Records
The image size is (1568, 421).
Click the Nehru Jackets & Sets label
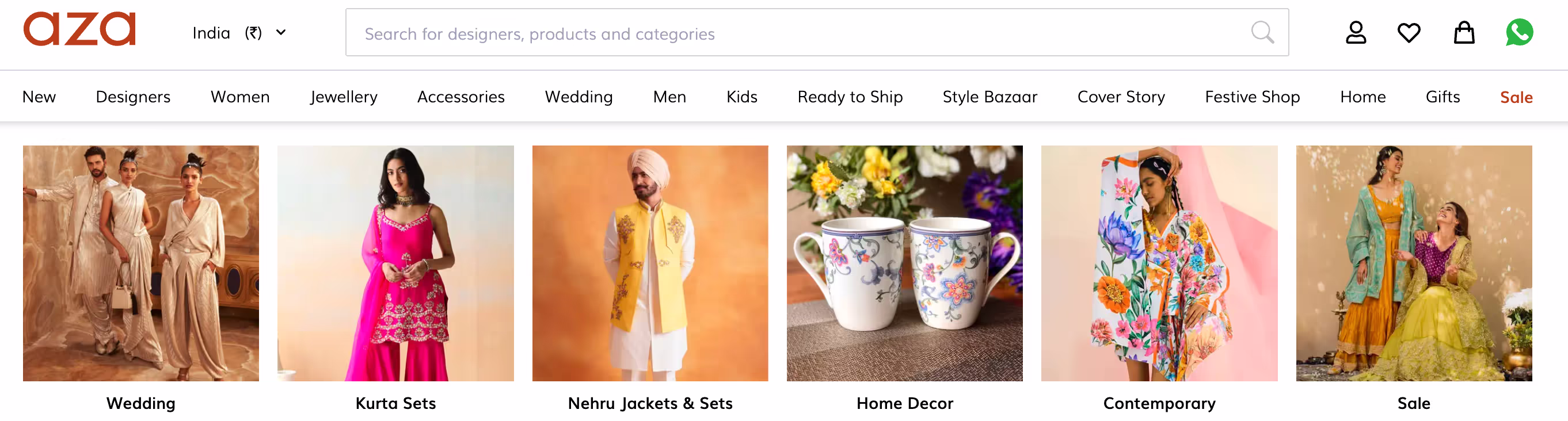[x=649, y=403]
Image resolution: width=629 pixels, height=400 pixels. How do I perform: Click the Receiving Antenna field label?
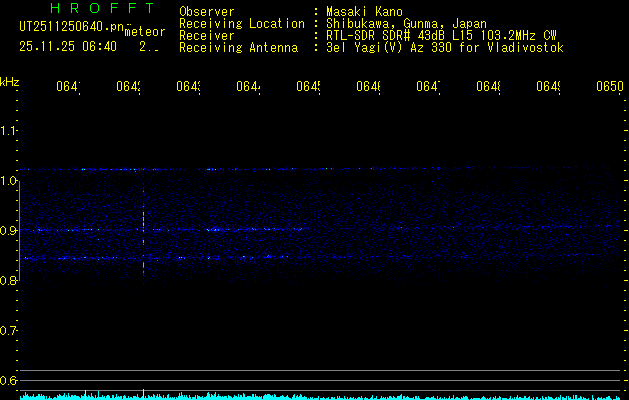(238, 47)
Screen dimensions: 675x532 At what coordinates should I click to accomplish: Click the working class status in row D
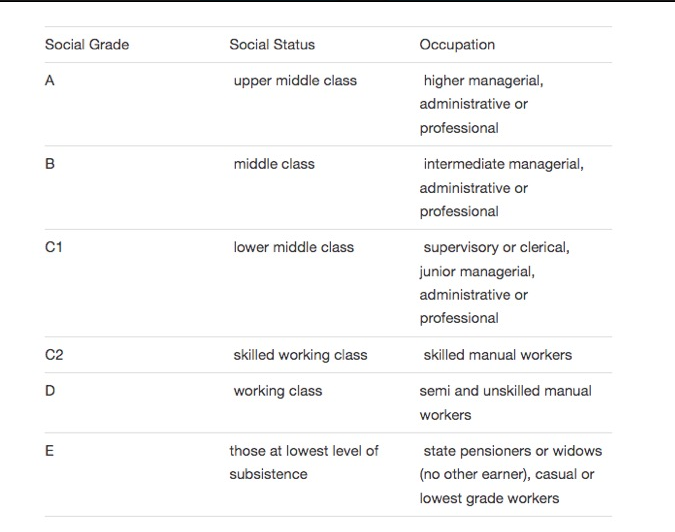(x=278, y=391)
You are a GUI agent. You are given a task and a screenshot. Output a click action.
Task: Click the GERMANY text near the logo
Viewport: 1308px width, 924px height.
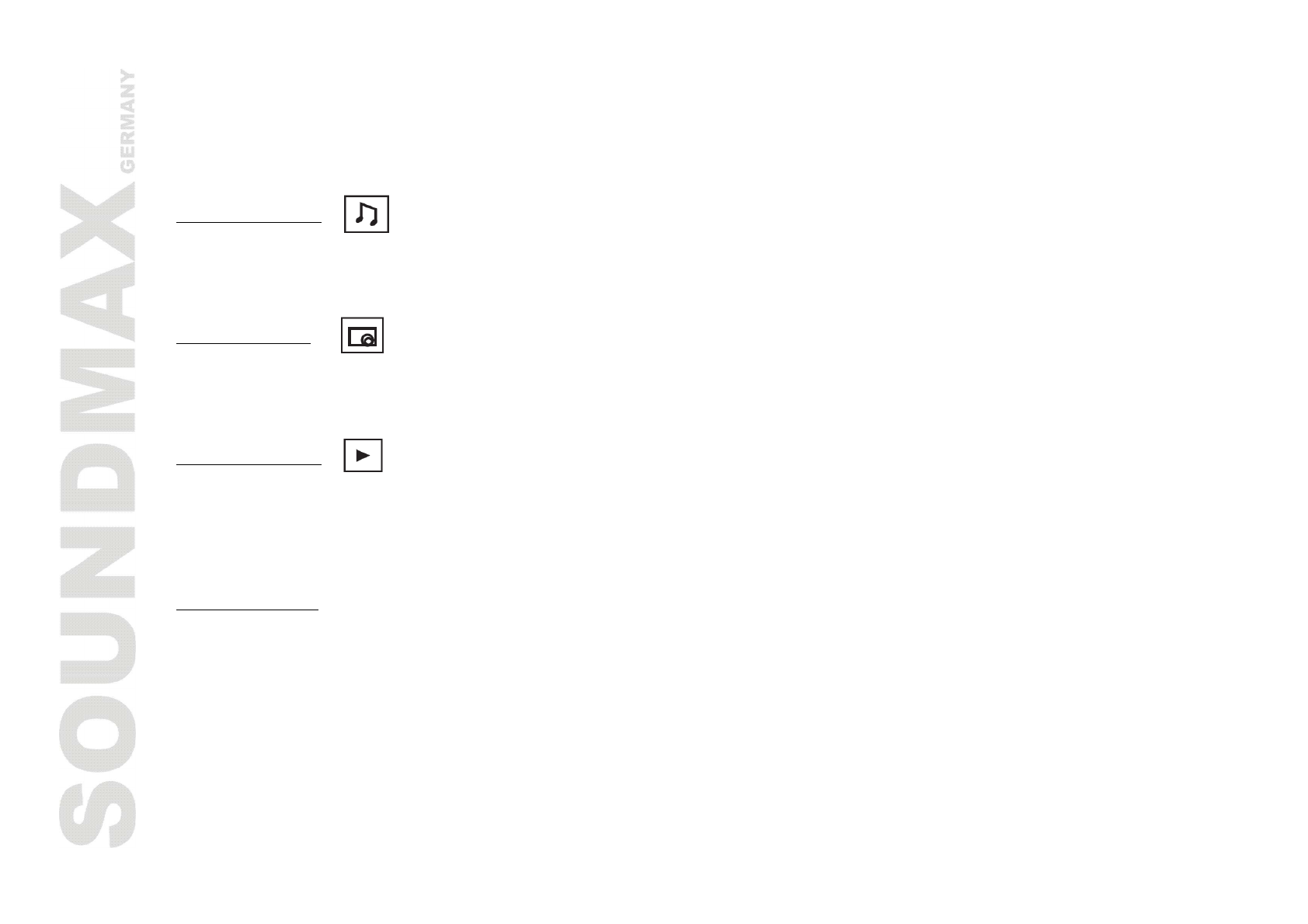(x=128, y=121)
* * *
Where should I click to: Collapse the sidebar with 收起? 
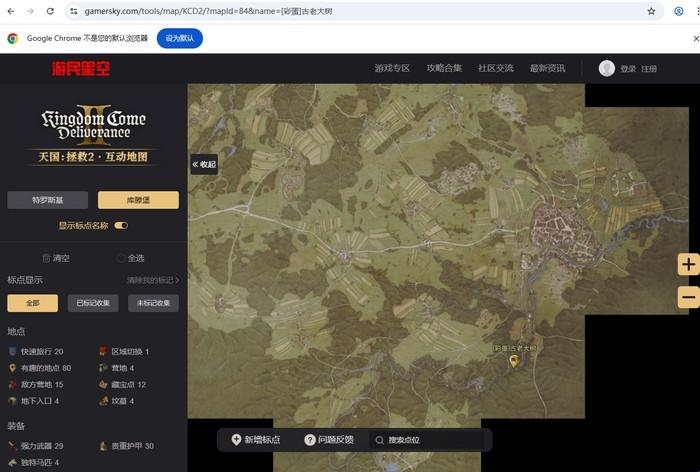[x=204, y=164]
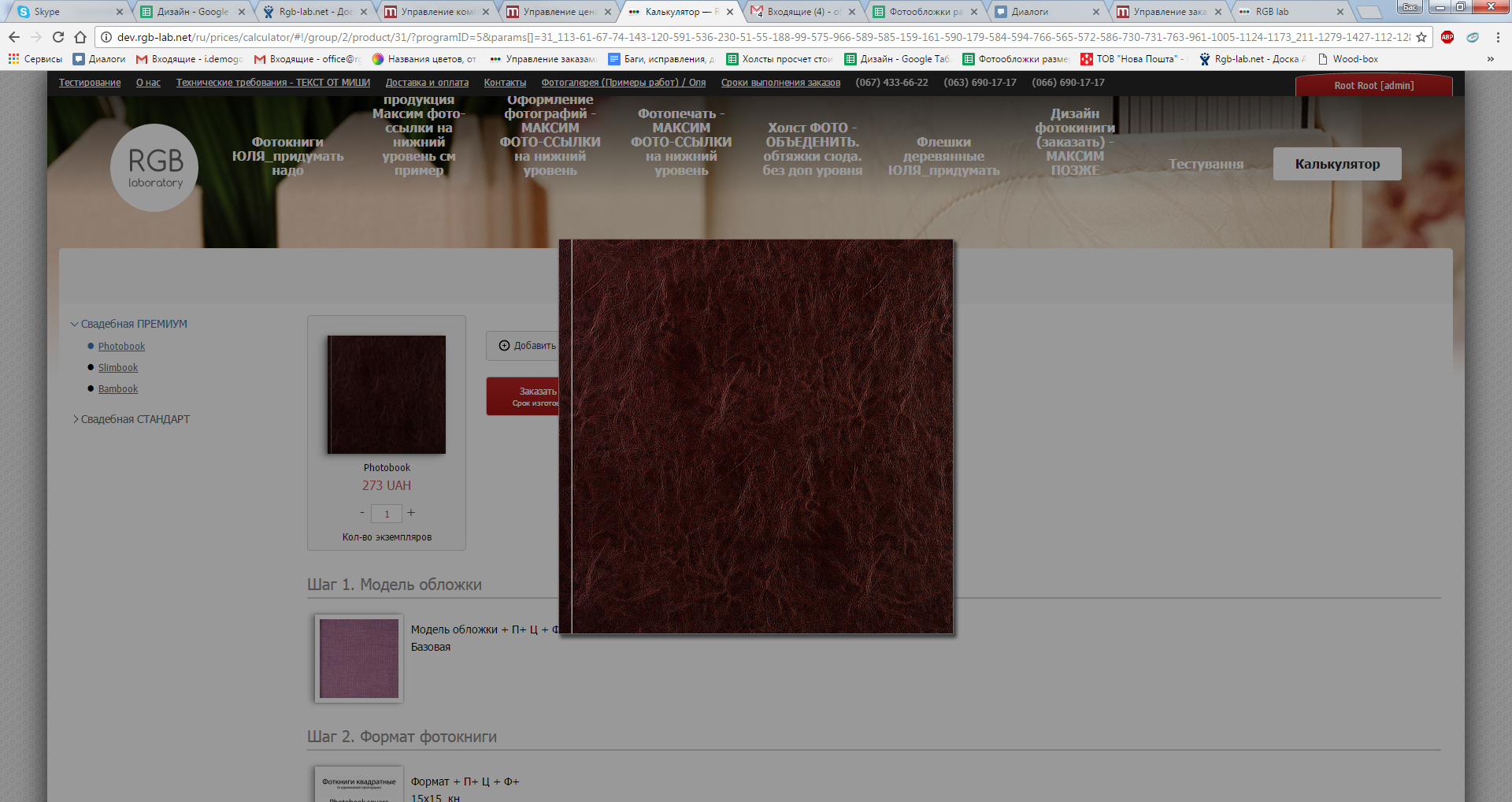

Task objective
While skipping the pictures, transcribe the data above from the line showing "The image size is (1568, 421)." through the line showing "Task: Click the GERMANY text near the logo", exactly and with both ends.

Exercise output
The image size is (1568, 421).
Click the Nehru Jackets & Sets label
[x=649, y=403]
Image resolution: width=629 pixels, height=400 pixels. How do I perform: Click the Receiving Antenna field label?
(238, 47)
Screen dimensions: 675x532 At what coordinates should I click to accomplish: Click the working class status in row D
(x=278, y=391)
You are a GUI agent. You are given a task and a screenshot. Output a click action.
Task: Click the GERMANY text near the logo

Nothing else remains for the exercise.